I began my week (and my 5 day gig bender) by heading down to the Exchange for a night drenched in grunge, math rock and heavy riffs.

Opening the night were Bath based trio Stone Cold Fiction, playing a swampy-blues rock and roll filled set. Members Stephen, Matt and Alex delivered a gut wrenching set filled with flairs of math rock, Sabbath-inspired riffs and rough guitar solos. Songs such as ‘Flowers’ which featured a tangled drum signature, fuzzy bass and headbanging guitar riffs were no doubt moshpit material.

Following their monstrous sound was four-piece alt-psych-rock-reverblicious-shoegaze stomping YOUTH. If ever there were a genre I’m pretty certain these guys would be the faces of it. Surging into their first number in an animated manner, singer/guitarist Joshua Milton howled the lyrics whilst rhythm guitarist and chief shoegaze source Jack Barratt used an E-bow (electronic bow used for sustain!) to create flexed Velvet Underground vibes. Along with feedback drenched finishes from Tom Hennessey on bass and moody drumming from Ben Miller, YOUTH performed a series of misty reverb filled tunes. Smashing through their set with no warning, featuring songs such as ‘Breath’ tinged with dark and moody sounds with airs of Nai Harvest. YOUTH are your answer to reverb soaked Sundays and feedback that will make your feet vibrate.

The main event for the night were aesthetically cool grunge-heavy trio Sœur. With their otherworldly blend of dual vocals, snippets of math rock influences and punchy riffs, Sœur were mesmerisingly immense. Consisting of Tina Maynard on guitar, Anya Pulver also on guitar – at times sounding as though she was playing bass as a result of her waveringly absurd pedal board. Holding their tight sound together is former Maybeshewill drummer James Collins, providing voltage and might.

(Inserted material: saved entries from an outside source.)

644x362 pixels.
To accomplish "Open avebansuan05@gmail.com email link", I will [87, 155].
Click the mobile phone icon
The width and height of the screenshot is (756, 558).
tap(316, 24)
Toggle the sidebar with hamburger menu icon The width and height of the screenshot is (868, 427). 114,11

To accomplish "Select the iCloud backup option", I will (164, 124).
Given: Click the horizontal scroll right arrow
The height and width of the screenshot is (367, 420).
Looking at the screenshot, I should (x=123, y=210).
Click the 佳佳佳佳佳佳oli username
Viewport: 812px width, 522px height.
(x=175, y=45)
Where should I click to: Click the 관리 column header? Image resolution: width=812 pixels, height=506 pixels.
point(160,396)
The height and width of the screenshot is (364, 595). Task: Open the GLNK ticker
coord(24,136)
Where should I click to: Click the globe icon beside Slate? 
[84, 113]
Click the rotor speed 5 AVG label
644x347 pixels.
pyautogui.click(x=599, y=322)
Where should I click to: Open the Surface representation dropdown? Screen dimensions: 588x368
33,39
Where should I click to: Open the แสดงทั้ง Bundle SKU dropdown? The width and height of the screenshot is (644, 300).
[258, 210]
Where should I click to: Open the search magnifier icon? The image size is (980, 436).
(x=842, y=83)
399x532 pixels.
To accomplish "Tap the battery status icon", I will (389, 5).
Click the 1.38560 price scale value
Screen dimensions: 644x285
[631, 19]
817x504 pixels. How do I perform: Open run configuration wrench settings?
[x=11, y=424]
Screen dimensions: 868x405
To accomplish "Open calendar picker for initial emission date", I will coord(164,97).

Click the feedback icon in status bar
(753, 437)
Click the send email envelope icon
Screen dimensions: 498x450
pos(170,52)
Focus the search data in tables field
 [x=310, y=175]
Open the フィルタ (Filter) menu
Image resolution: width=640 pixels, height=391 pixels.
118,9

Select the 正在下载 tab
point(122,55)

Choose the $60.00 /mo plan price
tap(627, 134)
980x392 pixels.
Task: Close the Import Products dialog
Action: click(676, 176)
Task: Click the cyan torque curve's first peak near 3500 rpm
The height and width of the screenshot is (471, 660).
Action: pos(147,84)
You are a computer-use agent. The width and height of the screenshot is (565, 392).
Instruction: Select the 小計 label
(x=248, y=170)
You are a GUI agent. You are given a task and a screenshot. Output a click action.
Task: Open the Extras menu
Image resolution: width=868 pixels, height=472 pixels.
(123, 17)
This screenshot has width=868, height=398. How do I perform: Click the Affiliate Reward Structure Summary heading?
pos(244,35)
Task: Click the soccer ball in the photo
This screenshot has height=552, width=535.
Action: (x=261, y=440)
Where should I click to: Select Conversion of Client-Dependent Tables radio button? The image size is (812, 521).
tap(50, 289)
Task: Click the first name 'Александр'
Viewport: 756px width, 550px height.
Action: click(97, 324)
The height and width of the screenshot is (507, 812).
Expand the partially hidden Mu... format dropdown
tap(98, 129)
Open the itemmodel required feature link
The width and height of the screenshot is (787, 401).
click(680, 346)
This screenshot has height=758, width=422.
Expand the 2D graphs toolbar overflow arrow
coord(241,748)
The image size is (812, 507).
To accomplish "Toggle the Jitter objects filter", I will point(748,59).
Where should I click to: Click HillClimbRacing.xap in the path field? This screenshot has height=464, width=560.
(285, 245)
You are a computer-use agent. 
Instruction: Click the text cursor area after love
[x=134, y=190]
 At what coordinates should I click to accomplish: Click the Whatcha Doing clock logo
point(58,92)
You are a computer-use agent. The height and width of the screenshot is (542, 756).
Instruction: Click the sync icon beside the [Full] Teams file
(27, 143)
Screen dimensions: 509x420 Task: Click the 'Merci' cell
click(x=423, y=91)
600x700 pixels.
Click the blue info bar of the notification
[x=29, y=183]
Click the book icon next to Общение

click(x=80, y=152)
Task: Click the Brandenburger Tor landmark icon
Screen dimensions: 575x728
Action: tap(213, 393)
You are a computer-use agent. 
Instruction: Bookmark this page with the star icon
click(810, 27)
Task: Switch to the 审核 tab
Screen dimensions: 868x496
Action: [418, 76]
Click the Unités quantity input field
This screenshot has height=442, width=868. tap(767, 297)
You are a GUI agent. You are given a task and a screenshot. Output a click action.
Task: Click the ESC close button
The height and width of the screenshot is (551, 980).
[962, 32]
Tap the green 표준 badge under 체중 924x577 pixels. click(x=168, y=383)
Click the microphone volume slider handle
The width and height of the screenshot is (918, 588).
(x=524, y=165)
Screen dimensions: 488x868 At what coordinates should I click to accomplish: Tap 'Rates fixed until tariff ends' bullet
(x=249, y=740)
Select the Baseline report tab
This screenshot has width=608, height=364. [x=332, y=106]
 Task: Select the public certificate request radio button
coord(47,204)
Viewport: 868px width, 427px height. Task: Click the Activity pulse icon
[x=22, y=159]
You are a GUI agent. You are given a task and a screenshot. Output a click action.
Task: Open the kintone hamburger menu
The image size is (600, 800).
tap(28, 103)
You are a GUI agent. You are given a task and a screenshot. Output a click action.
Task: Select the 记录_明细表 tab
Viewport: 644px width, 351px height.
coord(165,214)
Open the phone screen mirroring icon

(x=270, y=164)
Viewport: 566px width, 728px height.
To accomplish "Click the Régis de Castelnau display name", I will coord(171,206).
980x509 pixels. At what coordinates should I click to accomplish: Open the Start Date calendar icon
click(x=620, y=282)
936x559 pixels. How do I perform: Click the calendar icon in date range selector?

The night oozed with grunged soaked pop songs and enchanting vocals starting with a low delicate riff gradually building more momentum with crashing drums. ‘Put You On’ set the scene for what was to become a bold night of energetic songs. Hauntingly pleasing tune ‘No Fire’ then followed, with a creeping riff and fluctuated time signatures. It was at this point I wrote in my notes ‘I think I’ve gone deaf’.

Teasing ensued with Tina and Anya grabbing the audience’s attention with serene lullaby vocals and soft guitar licks bringing the tone down to a mellow mood before cranking things up a notch. Off beat drums, heavy rock riffs and lusty vocals instantly picking the mood. ‘Doesn’t, Does It?’ was an attention grabbing, gutsy number which summarised Sœur’s music style.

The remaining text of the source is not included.